[WHAT NEEDS TO BE DONE] Copy the data exactly, line for line.

[Saved data entries]
= Beginning of Section =

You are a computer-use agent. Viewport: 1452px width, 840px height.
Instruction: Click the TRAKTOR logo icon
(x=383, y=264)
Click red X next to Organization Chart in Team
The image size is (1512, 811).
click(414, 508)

= End of Section =

[FINISHED TASK]
You are a computer-use agent. Viewport: 1452px width, 840px height.
Instruction: Click the TRAKTOR logo icon
(x=383, y=264)
Click red X next to Organization Chart in Team
The image size is (1512, 811).
click(414, 508)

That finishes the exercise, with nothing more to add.